Kyle Shideler, director of the Center for Security Policy’s Threat Information Office, expressed shock that the U.S. government would be funding such a controversial organization, particularly in light of recent efforts to boost the fight against international terror organizations.

“The fact that the U.S. government would provide funding to an organization which two of our allies view as a terrorism finance entity is obviously highly problematic both for our domestic security, but also for foreign relations,” said Shideler, who has written extensively about the charity.

“Both Israel and the UAE consider IRW a threat to their security. And we’re funding them. The fact that this administration is aware of the role IRW plays, and yet sees fit not only to associate with, but actually funds them should be an outrage.”

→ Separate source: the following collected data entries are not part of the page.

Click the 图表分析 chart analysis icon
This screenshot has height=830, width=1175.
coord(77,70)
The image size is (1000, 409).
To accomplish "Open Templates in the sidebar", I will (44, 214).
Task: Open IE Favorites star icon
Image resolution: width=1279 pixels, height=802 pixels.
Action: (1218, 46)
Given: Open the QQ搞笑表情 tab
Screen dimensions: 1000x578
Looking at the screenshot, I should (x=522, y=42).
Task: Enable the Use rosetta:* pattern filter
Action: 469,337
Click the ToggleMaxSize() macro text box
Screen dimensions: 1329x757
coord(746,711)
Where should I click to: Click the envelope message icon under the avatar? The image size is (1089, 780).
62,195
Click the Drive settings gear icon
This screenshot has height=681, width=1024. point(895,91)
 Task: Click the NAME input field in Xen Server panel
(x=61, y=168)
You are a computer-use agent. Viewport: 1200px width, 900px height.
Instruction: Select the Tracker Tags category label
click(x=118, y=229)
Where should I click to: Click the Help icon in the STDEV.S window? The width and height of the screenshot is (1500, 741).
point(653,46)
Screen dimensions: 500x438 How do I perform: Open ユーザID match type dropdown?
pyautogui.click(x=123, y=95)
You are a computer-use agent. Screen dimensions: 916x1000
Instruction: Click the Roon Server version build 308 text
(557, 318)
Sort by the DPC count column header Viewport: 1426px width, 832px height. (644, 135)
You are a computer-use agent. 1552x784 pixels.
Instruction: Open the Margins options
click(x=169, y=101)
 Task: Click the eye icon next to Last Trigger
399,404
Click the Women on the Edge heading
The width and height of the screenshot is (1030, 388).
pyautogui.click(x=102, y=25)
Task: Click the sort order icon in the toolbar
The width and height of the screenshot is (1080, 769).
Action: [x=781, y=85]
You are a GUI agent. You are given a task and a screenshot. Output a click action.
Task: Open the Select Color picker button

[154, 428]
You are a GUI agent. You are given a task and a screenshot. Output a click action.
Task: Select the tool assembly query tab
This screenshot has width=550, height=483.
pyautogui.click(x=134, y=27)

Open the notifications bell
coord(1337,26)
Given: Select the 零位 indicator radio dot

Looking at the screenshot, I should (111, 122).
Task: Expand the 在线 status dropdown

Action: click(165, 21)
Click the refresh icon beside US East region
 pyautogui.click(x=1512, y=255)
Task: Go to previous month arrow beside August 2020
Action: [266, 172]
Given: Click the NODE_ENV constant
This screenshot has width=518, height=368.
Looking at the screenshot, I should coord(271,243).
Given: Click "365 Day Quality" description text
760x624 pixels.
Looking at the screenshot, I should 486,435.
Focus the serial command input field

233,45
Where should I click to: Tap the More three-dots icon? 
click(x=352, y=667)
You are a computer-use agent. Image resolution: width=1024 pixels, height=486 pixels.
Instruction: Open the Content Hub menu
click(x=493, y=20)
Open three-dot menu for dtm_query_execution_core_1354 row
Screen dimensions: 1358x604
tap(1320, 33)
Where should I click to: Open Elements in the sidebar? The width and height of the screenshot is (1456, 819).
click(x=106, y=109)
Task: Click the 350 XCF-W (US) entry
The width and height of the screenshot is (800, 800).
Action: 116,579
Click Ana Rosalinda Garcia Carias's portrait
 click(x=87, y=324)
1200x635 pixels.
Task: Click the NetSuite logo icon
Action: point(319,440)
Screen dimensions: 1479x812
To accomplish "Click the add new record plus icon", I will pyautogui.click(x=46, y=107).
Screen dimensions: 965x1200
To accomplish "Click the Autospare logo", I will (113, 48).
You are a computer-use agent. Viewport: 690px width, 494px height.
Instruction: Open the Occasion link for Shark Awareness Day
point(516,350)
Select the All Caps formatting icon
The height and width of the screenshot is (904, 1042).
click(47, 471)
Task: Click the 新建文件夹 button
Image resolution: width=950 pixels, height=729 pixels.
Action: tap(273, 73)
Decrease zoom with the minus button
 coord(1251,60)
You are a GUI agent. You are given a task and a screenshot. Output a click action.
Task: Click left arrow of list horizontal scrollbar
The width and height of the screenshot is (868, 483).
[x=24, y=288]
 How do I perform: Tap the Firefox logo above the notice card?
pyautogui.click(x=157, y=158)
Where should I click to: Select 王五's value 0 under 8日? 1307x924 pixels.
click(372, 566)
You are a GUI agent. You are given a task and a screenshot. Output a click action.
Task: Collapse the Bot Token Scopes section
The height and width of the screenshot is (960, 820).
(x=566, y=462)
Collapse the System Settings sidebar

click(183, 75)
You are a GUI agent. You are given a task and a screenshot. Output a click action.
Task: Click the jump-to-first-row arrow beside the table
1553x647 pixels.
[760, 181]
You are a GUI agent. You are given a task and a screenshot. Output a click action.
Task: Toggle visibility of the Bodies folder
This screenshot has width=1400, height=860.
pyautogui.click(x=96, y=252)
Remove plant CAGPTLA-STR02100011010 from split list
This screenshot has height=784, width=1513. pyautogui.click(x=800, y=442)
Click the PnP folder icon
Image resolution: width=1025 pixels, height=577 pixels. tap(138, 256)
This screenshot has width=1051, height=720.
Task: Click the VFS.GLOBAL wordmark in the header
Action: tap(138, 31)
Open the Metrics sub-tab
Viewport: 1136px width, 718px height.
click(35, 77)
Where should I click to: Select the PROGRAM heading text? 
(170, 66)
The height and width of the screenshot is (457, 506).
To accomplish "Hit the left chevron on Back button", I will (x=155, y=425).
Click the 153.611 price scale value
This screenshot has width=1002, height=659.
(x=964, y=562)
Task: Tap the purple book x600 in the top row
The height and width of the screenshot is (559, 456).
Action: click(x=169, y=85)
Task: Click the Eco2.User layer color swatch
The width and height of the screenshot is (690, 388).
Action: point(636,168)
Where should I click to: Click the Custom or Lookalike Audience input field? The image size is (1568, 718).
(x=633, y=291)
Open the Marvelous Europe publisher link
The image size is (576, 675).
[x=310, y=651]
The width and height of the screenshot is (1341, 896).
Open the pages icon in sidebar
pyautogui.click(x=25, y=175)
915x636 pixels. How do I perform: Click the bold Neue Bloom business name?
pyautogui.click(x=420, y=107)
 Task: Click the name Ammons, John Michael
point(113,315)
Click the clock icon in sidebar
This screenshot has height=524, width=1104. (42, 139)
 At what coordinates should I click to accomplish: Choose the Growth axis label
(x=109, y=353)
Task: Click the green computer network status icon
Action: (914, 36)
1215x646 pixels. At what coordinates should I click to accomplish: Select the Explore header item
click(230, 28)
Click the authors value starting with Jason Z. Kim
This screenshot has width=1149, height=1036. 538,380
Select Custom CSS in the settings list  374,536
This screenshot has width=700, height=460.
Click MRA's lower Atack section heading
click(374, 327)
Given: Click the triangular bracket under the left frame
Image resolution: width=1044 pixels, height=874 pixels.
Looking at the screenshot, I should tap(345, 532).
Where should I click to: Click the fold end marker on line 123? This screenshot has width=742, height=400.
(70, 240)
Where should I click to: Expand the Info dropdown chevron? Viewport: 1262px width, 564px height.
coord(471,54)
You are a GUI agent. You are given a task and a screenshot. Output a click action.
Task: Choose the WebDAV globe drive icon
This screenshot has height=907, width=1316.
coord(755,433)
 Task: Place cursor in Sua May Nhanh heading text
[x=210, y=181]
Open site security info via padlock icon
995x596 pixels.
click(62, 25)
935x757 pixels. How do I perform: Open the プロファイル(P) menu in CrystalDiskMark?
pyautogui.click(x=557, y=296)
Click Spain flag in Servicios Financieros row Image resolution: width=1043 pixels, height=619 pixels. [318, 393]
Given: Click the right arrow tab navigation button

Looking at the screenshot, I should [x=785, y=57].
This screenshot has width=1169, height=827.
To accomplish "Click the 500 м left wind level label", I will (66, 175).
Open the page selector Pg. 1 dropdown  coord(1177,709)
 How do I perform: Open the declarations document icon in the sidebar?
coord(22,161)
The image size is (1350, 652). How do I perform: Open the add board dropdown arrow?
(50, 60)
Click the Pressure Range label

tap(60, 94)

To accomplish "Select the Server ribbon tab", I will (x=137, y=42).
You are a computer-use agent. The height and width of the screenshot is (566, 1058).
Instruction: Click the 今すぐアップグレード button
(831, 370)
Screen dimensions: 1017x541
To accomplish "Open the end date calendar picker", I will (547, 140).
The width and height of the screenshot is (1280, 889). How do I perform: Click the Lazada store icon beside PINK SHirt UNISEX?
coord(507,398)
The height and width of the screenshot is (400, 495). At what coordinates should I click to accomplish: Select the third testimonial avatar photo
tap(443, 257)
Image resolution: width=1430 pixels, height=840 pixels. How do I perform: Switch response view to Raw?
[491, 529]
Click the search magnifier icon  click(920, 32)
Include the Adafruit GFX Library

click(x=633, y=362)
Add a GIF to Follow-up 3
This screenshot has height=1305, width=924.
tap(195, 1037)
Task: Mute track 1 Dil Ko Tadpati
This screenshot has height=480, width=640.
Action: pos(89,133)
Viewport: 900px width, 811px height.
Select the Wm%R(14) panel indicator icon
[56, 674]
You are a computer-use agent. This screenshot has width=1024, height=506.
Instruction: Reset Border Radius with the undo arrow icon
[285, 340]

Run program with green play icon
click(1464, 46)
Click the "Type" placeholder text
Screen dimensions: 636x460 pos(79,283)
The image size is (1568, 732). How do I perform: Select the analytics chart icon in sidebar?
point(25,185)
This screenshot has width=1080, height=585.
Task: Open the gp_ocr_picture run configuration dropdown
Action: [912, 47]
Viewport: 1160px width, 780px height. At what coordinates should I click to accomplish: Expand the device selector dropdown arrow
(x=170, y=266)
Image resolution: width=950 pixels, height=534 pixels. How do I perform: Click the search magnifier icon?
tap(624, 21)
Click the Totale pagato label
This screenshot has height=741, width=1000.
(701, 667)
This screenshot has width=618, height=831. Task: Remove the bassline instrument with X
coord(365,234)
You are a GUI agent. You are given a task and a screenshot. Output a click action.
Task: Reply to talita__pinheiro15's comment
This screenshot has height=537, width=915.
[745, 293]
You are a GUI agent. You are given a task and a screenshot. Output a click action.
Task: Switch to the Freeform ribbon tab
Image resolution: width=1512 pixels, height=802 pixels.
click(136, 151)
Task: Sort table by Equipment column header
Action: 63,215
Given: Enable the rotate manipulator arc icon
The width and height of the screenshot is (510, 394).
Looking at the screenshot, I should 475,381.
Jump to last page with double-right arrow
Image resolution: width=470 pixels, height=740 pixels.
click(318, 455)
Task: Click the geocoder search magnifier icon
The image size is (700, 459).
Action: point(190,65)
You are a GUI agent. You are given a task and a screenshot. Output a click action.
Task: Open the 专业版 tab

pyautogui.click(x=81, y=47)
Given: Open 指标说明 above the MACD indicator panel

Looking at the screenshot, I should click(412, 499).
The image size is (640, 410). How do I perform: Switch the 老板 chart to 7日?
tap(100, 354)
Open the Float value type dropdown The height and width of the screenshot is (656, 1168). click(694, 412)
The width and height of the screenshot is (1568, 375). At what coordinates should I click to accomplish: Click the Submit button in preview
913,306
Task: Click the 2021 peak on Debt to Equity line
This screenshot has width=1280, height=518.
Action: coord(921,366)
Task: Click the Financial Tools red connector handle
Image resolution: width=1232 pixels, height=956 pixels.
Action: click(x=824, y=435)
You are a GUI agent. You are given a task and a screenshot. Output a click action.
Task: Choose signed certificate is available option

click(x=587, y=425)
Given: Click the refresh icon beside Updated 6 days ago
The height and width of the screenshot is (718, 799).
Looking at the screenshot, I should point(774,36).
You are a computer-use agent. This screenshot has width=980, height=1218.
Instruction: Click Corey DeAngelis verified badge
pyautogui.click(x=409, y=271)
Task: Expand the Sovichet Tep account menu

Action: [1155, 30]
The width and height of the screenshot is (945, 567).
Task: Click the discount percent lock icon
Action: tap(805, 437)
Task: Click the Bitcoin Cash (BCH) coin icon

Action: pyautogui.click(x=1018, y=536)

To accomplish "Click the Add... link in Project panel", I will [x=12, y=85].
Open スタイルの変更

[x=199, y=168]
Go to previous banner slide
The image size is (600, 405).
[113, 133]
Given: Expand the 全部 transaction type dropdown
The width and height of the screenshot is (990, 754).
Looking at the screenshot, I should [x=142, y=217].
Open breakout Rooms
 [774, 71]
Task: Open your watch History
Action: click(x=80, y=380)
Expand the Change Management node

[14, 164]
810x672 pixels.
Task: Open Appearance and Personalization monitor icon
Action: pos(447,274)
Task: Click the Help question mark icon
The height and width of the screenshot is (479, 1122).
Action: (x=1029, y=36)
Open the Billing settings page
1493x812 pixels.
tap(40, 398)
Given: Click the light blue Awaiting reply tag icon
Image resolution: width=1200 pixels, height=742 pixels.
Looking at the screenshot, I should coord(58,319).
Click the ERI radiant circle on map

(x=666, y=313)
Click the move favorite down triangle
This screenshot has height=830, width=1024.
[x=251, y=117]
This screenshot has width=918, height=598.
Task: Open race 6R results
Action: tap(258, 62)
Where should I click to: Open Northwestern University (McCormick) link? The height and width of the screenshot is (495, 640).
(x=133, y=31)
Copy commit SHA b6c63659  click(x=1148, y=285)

The grant is particularly troubling given that Congress as Congress seeks to label the Muslim Brotherhood a terrorist group, Shideler said.

“Given that there’s currently a bill before Congress to designate the Muslim Brotherhood, and Congress is currently in discussion over an Omnibus spending bill, it would seem to me that now would be an opportune time to call for a total defunding of organizations linked to terror finance or Muslim Brotherhood activity,” Shideler said. “One would think such a move wouldn’t be necessary, but unfortunately it appears that this administration will continue to do so unless restrained by Congress.”